Broker-dealers capture an incredible amount of data, partly for compliance purposes, but also from systems that have come on line in the past 5 years aimed at capturing both client and sales interactions. Firms are sitting on immense repositories of trading and client information but have not had the systems or resources to mine that data to create a competitive advantage. New technologies have dramatically driven the cost down of storing, retrieving, aggregating, and analyzing the data. We’ll see firms combining phone, messaging, and email data with transaction and market data to develop new insights about customer and market trends.[more…]

 

2)  Mobile integration

As more people become dependent on their mobile devices to manage their personal lives, they are going to look to manage their work life in the same way. This means a higher degree of mobile integration of their work applications. There are many difficult and unresolved technical and compliance questions, but we feel that firms that have invested in mobile and BYOD (Bring Your Own Device) infrastructure over the past two years will see significant realization of productivity this year.

 

3)  Migration to the Cloud

Security has long been an issue with financial firms (especially in securities firms) when talking about hosting sensitive internal data on the Cloud. We believe that new security advancements in Cloud computing will allay most of those fears and will compel many firms to revisit this option since it provides advantages in cost, stability, and accessibility.  As mentioned in the last point, mobile will become a big priority for productivity, but would be severely constrained if data has to sit in slow and inaccessible local servers.

 

4)  Incorporation of social media

Social data, meaning data from social internet sites such as Twitter and LinkedIn, will be made more readily available, if not to all sales and trading staff, then at least to a critical beta group.
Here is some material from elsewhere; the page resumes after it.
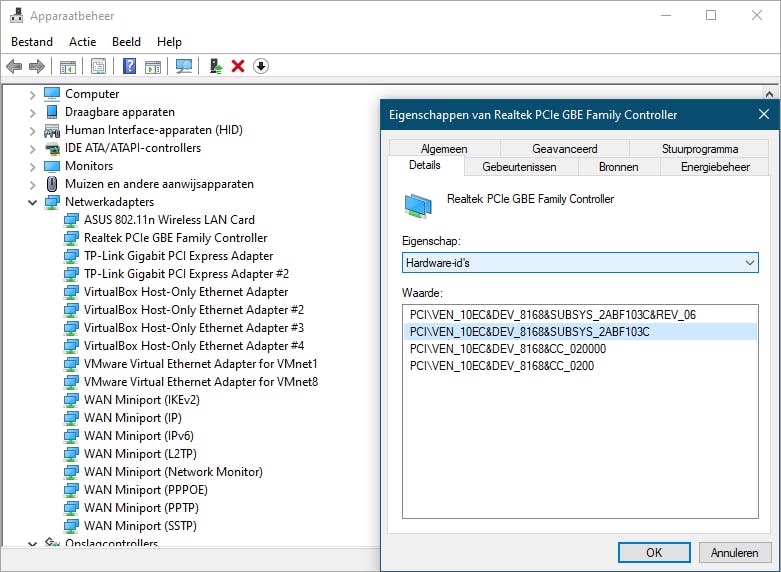Click the Scan for hardware changes icon
This screenshot has width=781, height=572.
[x=184, y=66]
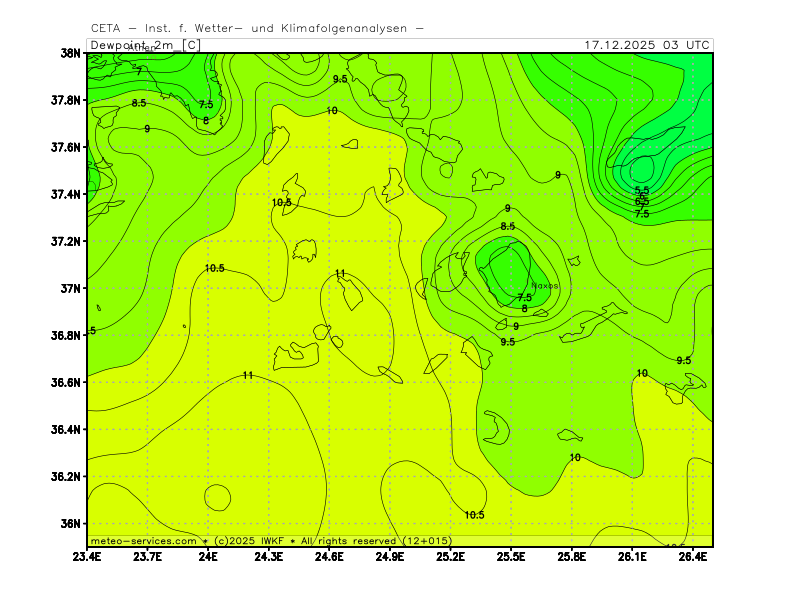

LinkedIn data is being made available for integration with in-house CRM systems so that internal contact data can also feature LinkedIn profile and company information. Most CRM systems worth their salt have recently built LinkedIn data integration capabilities. Many firms still haven’t seen the value of Twitter, with most firms blocking the application entirely. But a few upstart Twitter analytics firms, with access to Twitter’s data fire-hose and some serious data analytics engines, are providing extremely useful insights on market and client trends. The most notable is Dataminr, which focuses primarily on financial markets.

 

5)  Mining of unstructured data

We now have technology that can systematically ferret out and analyze information from unstructured data sources, such as text in emails, client call reports, research reports, and even phone conversations. We admit that this will be more of a 2014 focus for most firms, but many will start to look into it this year since it can provide a significant new stream of data to analyze.